The Cotati hunter values his privacy and doesn't want the government to know what guns he keeps, much less their makes, models or serial numbers.
So with just hours to spare, Pipkin dropped by Sportsmans Arms in Petaluma on New Year's Eve and ordered parts to build two AR-15 rifles. If the popular firearm is ever outlawed, no one will try to confiscate them from him, he says.
“I don't want to be on any list,” said Pipkin, 26, as he filled out paperwork at the checkout counter. “No one does. I pay my taxes and that's it. That's all they need to know.”

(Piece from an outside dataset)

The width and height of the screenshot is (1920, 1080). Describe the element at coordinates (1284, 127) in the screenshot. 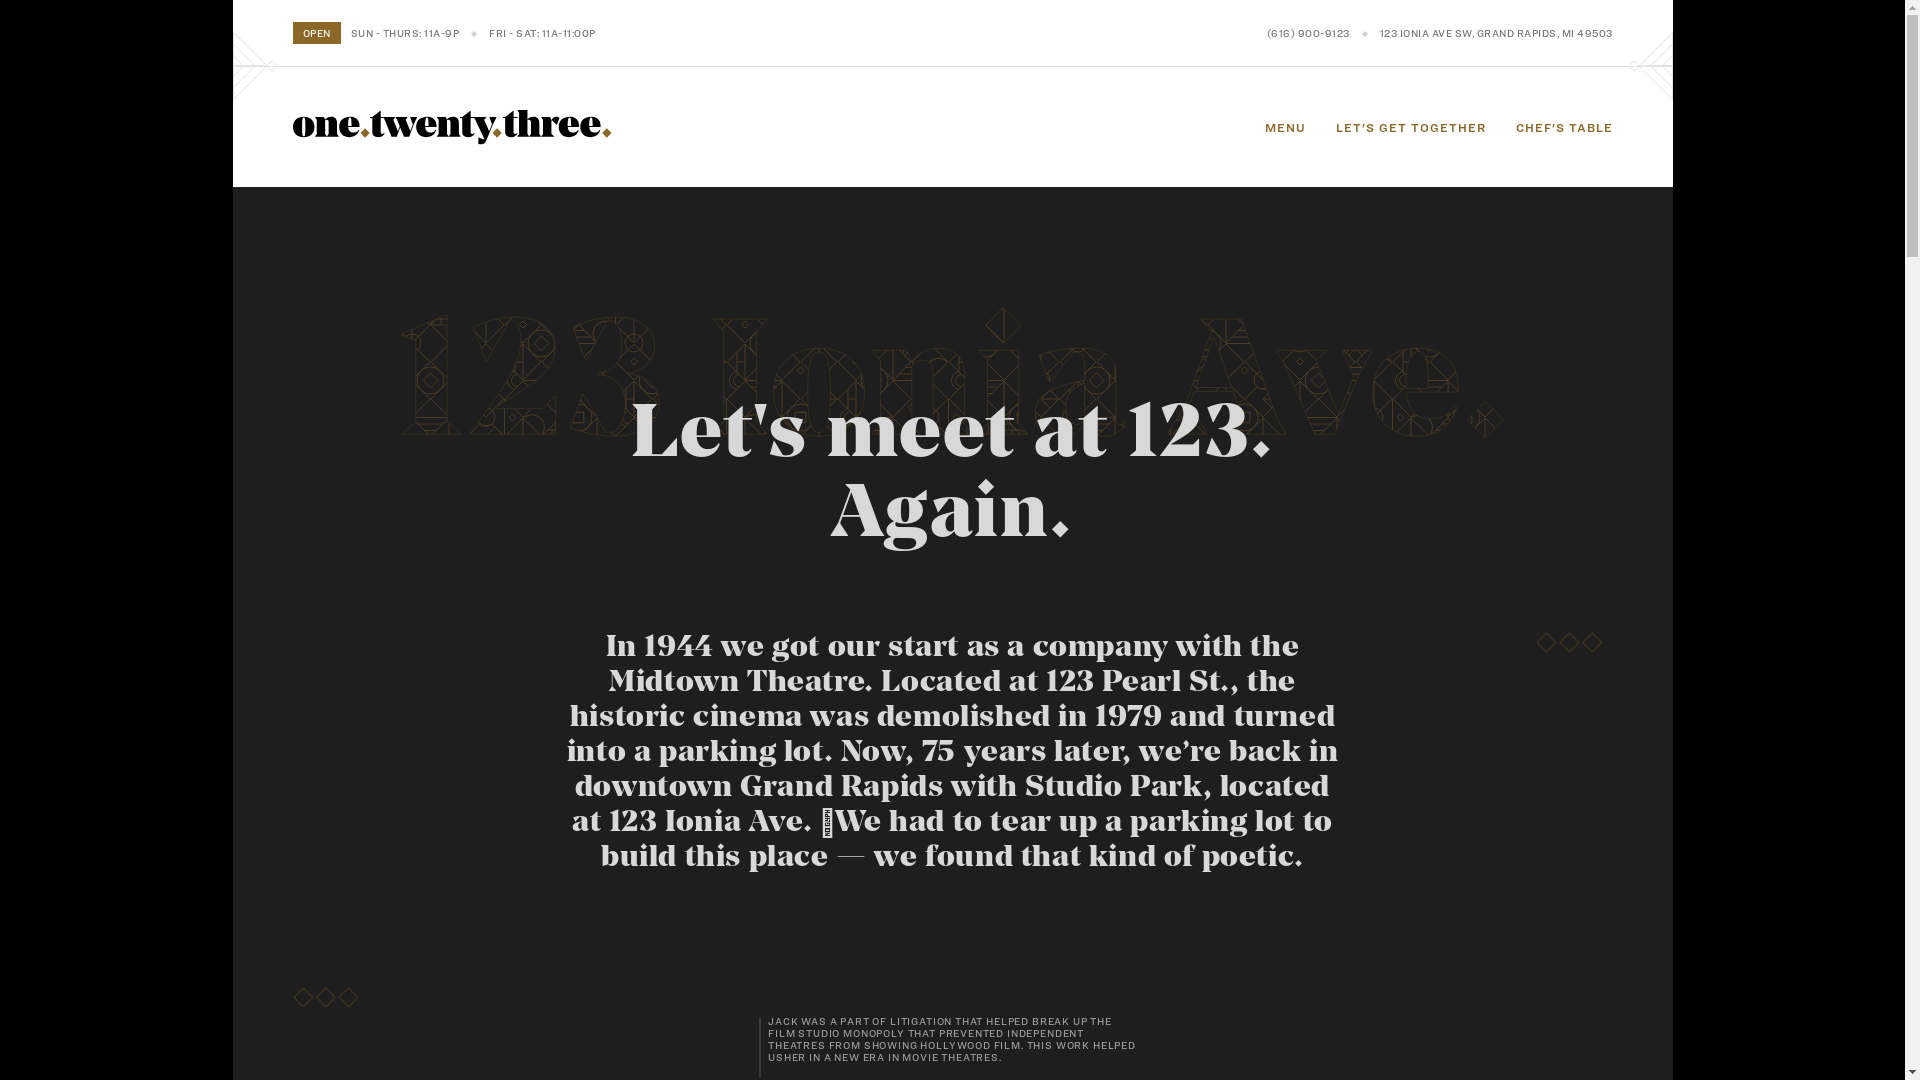

I see `MENU` at that location.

Pipkin was one of many people who crowded into North Coast gun shops at the 11th hour in anticipation of a new law that some fear chips away at their right to bear arms.
As of Jan. 1, the state Department of Justice will for the first time ever collect information about shotgun and rifle purchases and maintain it in a computer database.
In the past, details such as make, model and serial number were destroyed after five days. Only handgun purchases were permanently recorded.
But supporters said that left a huge gap in the law and proposed AB809 to bring “much-needed uniformity,” treating long-barreled firearms more like handguns.
Co-sponsors from the San Francisco-based Law Center to Prevent Gun Violence called it “critical” for tracing guns found at crime scenes. Also, the group said it will help police take guns from convicted felons, the mentally ill or others who are not permitted to have them.
Despite the notoriety of handguns, long guns factor in many crimes, the center said.